ARTICLE
::::::::

The power efficiency of a many-core system can be improved by either reducing the power consumption for given tasks or maximizing the performance over a given power budget. Lower power techniques, such as [2] and [3], fall into the first category and power budgeting methods, such as [4]-[6], fall into the second category.

Low power techniques involve micro architecture or circuit level innovations to reduce power consumption. A trend is to integrate light weight cores into a chip[4],[8].

On the other hand, many runtime power budgeting methods are proposed to improve the performance and control the power consumption of components to be confined to the power envelop[9],[10], most of which use the dynamic voltage/frequency scaling (DVFS) or power gating (PG) technique to achieve the performance optimizing goal.

However, all the aforementioned methods are computing (processor) centered. In communication perspective, the techniques such as DVFS and PG can also be used, and current methods mainly fall into the low power category. A method named as catnap[11]divides NoC into different subnets based on the virtual channel, and routers and links in different subnets are dynamically powered off. The segment gating method discussed in [12] also gates components in NoC but in a different way compared with the catnap. The method based on communication throttle[13]provides another view, which does not reduce power consumption but blocks the communication traffics outside the network when power is insufficient.

Our work proposed here also takes the power gating technique into usage. However, compared with the catnap and segment gating methods, the power budgeting idea is achieved to restrict a power budget with limited performance degrading. Compared with the throttle method, the object to be restricted is power consumption but not communication traffics. Our work also involves alternative path setup, which relies on express channels[14]-[16]. The similar ways of setting up express channels can be found in [17].

3. Dark NoC Approach

3.1 Motivation and Overview

The power consumed by NoC is distributed in every router and link, and among which the power consumed by routers is dominant in the total power budget. A directly thought is to gate some nodes of NoC to restrict consumption when the power budget is insufficient. However, an appropriate gating scheme should be chosen, otherwise the network connectivity problem and detour distance problem shown in Fig. 1 will be met. In addition, when the portion of dark nodes is continually increasing, the latency of communication will increase continually for correct transmission, as massive communication flows have to be blocked in the surviving active nodes. So a linear decrease in active NoC components may not result in a linear decrease in performance, but even worse.

In practical, for most applications performed in a many-core system, the workloads of different processors vary greatly, so is the workloads of the related nodes in NoC. On the other hand, the nodes with less traffic volume also consume a fair amount of leakage power, which contributes a significant portion to the overall budget[18]in the newest techniques. The proposed power budgeting method aims to optimize the NoC performance in different power budget levels, so low traffic volume nodes are selected to be dark to minimize the effect to the total performance and also to minimize the leakage power consumption.

::::::::

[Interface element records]
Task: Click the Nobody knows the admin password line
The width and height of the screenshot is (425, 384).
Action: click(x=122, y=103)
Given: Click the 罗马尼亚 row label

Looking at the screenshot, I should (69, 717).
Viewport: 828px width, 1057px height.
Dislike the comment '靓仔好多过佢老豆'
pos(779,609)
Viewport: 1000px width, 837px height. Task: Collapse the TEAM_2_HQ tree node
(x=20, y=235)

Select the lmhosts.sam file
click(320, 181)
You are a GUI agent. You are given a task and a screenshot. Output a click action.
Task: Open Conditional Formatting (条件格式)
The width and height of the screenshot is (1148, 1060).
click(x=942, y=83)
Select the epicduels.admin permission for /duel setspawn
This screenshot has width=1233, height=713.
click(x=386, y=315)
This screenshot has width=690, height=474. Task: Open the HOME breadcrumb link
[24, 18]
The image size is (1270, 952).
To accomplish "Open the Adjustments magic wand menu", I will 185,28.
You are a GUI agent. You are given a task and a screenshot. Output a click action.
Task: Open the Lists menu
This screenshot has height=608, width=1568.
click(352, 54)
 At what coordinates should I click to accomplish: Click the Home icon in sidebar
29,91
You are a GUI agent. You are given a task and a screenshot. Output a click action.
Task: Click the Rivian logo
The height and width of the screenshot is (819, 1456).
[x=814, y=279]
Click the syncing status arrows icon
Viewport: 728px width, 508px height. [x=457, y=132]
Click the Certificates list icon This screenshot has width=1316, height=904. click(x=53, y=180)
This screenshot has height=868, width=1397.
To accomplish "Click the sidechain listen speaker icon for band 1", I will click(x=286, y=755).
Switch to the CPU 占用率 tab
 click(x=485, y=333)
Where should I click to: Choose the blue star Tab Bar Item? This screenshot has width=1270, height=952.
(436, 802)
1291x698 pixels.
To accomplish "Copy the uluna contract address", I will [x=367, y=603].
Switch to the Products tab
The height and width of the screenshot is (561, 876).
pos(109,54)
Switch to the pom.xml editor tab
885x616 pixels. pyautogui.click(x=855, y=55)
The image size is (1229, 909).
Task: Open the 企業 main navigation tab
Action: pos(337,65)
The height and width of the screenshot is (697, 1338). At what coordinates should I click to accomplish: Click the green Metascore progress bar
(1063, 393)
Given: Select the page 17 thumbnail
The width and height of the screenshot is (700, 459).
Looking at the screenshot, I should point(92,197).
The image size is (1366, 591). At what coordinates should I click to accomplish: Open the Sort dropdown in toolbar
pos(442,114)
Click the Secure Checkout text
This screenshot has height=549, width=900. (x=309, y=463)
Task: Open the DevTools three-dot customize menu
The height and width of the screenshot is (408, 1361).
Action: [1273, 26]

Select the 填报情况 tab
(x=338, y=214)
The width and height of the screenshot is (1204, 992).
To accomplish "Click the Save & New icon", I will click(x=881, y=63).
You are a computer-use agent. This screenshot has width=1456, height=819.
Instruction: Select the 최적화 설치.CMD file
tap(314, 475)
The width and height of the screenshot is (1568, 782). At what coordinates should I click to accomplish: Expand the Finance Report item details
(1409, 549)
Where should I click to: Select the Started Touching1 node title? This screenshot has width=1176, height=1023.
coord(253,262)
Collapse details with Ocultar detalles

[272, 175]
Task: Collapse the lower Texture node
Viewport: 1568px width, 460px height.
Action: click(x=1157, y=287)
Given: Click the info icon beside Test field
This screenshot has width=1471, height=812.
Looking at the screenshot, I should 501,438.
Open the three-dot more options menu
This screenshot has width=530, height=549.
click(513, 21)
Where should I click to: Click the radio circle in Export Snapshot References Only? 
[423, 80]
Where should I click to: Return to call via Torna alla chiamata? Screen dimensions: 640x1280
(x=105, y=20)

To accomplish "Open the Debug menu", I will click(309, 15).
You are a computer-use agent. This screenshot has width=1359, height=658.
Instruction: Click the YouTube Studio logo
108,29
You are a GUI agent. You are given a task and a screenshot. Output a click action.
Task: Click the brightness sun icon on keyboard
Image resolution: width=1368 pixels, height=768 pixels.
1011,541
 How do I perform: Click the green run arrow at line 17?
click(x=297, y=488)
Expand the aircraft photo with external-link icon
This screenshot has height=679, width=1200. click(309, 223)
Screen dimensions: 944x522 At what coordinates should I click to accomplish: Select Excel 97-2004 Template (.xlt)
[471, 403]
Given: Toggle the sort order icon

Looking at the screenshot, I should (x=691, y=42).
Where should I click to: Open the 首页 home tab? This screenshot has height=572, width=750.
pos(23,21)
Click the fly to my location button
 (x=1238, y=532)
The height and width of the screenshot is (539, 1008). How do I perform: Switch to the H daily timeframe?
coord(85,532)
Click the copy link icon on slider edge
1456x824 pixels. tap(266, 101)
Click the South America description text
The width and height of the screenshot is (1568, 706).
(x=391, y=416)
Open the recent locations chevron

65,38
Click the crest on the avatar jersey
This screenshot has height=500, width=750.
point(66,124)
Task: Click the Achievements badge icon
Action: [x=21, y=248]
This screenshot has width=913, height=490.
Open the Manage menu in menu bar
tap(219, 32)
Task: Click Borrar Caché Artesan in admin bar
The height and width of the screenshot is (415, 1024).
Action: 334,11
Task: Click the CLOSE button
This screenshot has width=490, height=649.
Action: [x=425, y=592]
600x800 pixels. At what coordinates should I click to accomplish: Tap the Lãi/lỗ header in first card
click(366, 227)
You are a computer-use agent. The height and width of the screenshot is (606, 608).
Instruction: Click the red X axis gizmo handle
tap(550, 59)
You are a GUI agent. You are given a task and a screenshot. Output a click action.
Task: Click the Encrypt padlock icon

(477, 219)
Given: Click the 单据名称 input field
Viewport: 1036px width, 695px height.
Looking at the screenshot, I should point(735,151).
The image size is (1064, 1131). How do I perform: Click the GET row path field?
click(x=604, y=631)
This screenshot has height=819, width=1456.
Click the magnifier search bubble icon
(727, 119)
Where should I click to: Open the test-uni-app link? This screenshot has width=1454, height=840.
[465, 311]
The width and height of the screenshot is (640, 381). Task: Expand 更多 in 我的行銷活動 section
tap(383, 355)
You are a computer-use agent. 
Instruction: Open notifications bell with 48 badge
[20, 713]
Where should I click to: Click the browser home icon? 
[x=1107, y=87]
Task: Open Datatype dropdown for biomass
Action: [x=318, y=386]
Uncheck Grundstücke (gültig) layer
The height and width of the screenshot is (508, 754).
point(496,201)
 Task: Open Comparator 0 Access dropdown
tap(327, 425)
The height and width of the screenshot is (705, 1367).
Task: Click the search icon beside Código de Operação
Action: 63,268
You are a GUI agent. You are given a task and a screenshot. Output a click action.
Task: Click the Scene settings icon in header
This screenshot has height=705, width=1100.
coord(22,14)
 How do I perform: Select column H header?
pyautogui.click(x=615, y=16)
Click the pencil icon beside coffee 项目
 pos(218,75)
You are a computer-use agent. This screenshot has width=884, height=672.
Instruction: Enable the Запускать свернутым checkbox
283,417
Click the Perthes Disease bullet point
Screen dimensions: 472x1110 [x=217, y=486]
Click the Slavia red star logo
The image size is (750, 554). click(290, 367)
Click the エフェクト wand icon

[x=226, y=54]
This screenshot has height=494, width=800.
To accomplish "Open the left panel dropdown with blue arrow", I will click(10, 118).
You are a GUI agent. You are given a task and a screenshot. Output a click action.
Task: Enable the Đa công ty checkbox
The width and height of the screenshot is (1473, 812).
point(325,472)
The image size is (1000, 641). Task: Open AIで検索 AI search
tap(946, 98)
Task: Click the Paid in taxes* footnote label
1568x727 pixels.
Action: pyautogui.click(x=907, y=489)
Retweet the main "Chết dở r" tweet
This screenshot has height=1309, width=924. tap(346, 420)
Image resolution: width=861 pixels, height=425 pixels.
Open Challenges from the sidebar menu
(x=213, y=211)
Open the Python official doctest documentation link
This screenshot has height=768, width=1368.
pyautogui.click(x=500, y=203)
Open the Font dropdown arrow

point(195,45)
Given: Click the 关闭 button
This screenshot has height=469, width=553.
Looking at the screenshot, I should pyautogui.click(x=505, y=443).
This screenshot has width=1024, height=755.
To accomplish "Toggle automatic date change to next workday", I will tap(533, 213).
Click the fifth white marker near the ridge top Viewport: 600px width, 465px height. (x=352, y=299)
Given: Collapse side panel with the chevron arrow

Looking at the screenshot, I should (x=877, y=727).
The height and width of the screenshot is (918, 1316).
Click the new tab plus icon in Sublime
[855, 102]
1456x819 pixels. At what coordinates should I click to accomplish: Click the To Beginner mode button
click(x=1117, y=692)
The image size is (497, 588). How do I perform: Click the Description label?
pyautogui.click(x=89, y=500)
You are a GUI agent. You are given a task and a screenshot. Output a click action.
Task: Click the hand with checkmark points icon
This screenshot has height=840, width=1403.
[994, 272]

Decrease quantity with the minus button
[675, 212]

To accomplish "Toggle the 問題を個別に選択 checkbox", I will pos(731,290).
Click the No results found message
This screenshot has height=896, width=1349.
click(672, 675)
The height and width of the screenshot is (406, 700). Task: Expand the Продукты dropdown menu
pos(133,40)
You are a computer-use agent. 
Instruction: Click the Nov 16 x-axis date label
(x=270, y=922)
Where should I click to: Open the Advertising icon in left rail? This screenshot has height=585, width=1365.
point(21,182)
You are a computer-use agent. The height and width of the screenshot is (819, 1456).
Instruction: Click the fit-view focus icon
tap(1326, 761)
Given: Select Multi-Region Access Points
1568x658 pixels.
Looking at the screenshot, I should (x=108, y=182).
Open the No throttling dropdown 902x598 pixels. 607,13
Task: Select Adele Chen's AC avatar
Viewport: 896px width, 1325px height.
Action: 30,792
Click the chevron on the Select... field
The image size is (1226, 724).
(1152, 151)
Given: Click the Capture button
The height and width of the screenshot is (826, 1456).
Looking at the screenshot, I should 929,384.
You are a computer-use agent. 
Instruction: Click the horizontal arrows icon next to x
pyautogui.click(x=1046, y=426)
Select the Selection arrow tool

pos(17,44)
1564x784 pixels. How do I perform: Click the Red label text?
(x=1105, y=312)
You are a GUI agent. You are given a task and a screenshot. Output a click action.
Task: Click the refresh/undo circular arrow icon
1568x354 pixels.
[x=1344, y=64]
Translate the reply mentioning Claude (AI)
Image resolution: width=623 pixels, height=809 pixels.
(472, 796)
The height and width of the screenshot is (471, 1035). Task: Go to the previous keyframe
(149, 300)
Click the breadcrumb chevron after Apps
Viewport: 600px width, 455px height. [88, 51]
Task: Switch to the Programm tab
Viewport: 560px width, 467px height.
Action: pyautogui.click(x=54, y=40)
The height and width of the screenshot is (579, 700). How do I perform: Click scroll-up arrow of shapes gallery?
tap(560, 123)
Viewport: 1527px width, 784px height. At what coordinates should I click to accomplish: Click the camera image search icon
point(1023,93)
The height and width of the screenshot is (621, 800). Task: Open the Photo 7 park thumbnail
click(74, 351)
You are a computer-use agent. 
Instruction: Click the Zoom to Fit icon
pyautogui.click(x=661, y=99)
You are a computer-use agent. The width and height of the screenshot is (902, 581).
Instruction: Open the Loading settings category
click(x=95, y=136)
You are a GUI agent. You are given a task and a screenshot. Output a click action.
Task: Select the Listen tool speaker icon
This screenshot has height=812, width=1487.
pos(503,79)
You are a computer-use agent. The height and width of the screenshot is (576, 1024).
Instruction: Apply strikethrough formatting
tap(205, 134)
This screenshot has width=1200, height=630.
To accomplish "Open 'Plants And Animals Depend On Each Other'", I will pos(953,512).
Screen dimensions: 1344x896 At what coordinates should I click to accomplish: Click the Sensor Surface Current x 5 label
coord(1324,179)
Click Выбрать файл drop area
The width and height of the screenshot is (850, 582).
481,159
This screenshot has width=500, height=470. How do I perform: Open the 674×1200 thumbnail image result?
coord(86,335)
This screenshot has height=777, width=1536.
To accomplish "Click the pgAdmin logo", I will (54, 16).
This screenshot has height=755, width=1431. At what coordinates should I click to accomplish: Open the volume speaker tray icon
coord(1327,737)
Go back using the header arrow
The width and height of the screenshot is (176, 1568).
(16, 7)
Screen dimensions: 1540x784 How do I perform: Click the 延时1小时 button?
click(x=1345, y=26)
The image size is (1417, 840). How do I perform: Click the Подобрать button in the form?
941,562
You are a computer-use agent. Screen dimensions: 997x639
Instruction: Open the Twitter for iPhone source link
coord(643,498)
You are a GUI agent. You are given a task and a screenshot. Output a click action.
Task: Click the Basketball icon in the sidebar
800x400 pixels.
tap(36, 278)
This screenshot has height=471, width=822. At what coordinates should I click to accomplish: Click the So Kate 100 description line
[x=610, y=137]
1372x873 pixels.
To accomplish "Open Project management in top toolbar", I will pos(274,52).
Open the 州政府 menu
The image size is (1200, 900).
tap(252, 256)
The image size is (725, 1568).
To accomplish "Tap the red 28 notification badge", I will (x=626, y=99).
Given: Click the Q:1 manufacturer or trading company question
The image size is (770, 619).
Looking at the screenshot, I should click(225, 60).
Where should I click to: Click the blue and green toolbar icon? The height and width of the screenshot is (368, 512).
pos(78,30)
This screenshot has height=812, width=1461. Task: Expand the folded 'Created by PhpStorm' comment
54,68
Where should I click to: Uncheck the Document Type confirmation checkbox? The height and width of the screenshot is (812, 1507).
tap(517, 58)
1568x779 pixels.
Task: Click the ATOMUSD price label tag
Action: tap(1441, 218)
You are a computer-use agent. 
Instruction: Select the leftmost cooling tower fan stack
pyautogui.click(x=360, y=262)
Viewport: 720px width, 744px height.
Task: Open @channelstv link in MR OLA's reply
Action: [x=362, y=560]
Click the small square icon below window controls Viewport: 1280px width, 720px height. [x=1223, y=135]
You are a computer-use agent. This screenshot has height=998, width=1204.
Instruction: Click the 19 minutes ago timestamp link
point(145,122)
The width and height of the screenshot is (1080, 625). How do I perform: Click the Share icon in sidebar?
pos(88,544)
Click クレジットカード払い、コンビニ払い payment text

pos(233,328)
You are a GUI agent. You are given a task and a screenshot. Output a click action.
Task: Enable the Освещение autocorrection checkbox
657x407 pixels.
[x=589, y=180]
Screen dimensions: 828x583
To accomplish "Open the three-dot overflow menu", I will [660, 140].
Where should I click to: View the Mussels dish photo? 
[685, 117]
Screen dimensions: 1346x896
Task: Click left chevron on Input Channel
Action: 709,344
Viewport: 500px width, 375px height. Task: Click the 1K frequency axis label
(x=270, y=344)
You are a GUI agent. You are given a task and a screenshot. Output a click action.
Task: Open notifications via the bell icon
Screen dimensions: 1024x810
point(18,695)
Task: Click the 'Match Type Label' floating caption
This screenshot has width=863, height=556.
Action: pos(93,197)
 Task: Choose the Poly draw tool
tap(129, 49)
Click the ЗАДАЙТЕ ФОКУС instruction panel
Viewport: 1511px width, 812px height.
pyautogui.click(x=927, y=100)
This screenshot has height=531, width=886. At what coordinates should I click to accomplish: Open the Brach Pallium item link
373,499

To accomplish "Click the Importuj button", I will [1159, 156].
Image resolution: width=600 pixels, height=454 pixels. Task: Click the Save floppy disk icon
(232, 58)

::::::::

Copy word for word the part of the article that opens with the words containing "The power efficiency" and closes with "into a chip[4],[8].". The listing comes from a different source than the article.

RESULT OF THE TASK
The power efficiency of a many-core system can be improved by either reducing the power consumption for given tasks or maximizing the performance over a given power budget. Lower power techniques, such as [2] and [3], fall into the first category and power budgeting methods, such as [4]-[6], fall into the second category.

Low power techniques involve micro architecture or circuit level innovations to reduce power consumption. A trend is to integrate light weight cores into a chip[4],[8].